Human-GEM icon indicating copy to clipboard operation
Human-GEM copied to clipboard

feat: Automatic GEM scoring using custom memote integration

Open JonathanRob opened this issue 4 years ago • 10 comments

Description of the issue:

The memote package provides a really nice standardized tool for evaluating the quality of a GEM, and has been used during the curation of Human-GEM to identify problems or weak points in in the model. Although I feel a complete integration of memote may be overkill and potentially incompatible with our current repo framework, I think a custom lightweight integration using GitHub actions could be a nice way to automatically track some scores of interest, such as % reactions balanced, annotation coverage, etc.

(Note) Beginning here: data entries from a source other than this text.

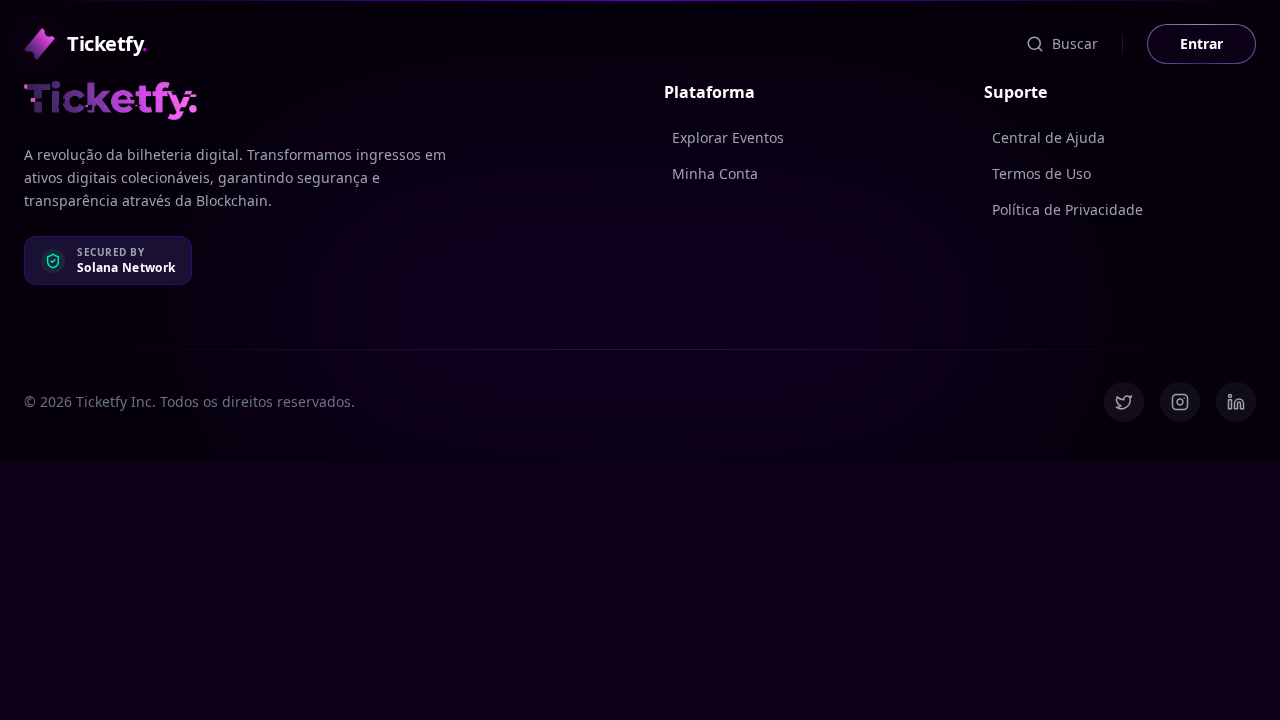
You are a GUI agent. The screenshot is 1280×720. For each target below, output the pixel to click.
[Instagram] (1180, 402)
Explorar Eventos (728, 137)
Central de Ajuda (1048, 137)
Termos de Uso (1041, 173)
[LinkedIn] (1236, 402)
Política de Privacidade (1067, 209)
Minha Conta (715, 173)
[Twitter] (1124, 402)
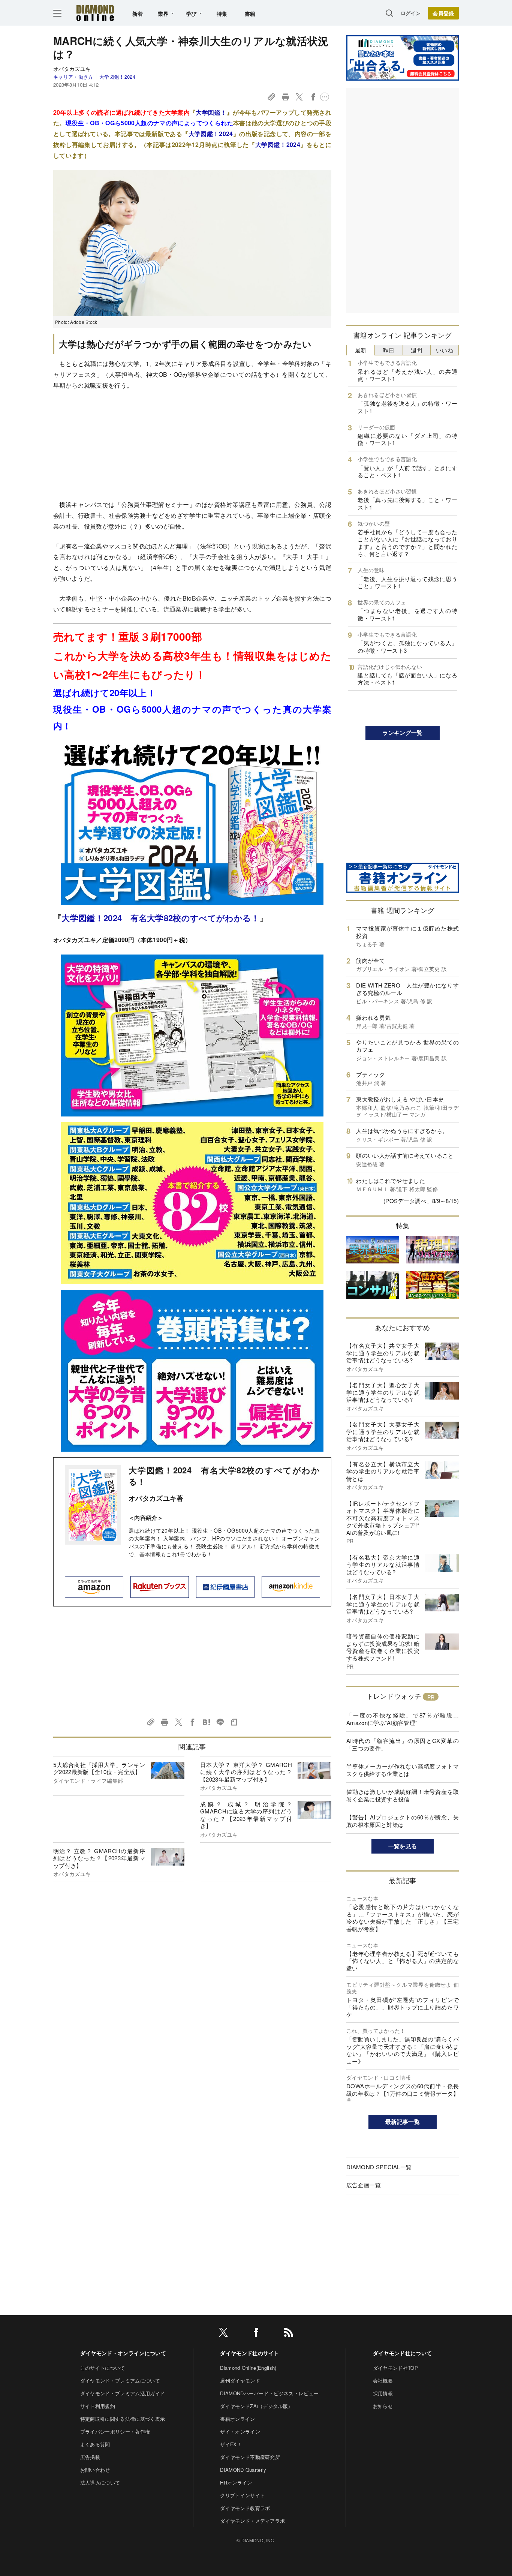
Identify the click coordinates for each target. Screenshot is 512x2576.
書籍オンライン (237, 2418)
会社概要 (383, 2380)
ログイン (411, 12)
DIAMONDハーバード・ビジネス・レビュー (269, 2393)
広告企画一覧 (363, 2185)
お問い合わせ (95, 2469)
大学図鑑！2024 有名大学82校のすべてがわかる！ (160, 918)
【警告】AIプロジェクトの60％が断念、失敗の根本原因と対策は (402, 1820)
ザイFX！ (231, 2444)
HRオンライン (236, 2482)
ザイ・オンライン (240, 2431)
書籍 (250, 13)
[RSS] (288, 2333)
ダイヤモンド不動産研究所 (250, 2457)
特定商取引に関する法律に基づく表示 (122, 2418)
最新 (361, 350)
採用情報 (383, 2393)
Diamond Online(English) (248, 2367)
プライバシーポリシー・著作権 (115, 2431)
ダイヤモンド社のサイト (249, 2353)
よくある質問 (95, 2444)
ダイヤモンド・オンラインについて (123, 2353)
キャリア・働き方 (73, 76)
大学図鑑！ (211, 112)
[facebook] (256, 2333)
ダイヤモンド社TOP (395, 2367)
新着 (137, 13)
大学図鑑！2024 (117, 76)
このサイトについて (102, 2367)
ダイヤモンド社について (402, 2353)
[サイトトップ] (95, 13)
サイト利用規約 (97, 2406)
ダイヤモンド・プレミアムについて (120, 2380)
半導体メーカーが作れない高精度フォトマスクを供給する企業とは (402, 1769)
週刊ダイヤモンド (240, 2380)
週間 (416, 350)
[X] (223, 2333)
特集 (222, 13)
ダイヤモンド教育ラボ (245, 2508)
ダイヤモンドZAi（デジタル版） (256, 2406)
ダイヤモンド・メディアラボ (252, 2520)
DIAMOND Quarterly (243, 2469)
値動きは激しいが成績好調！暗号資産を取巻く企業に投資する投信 (402, 1795)
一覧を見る (402, 1846)
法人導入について (100, 2482)
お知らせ (383, 2406)
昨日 (388, 350)
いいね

The implementation would be very straightforward, and would return a JSON that could be parsed and presented/stored in whichever format we choose. However, some questions remain:

  1. When should the scoring action be run?
    • On every PR (to devel/master/etc)?
    • Only with new releases?
  2. Where should the scores be shown?
    • As a comment on a PR?
    • In a newly generated text/markdown file somewhere in the repo?
  3. Should the scores be stored in some sort of log file?
    • Keep a historical log of scores over time
    • Would likely be a headache since we may change which tests are run
    • Maybe replace the existing "score file" with a new one anytime the action is run?
  4. How should the output be formatted?
    • Will depend on some of the questions above
    • tsv, markdown, etc.

Expected feature/value/output:

A lightweight, automated scoring script to periodically report a few model statistics of interest.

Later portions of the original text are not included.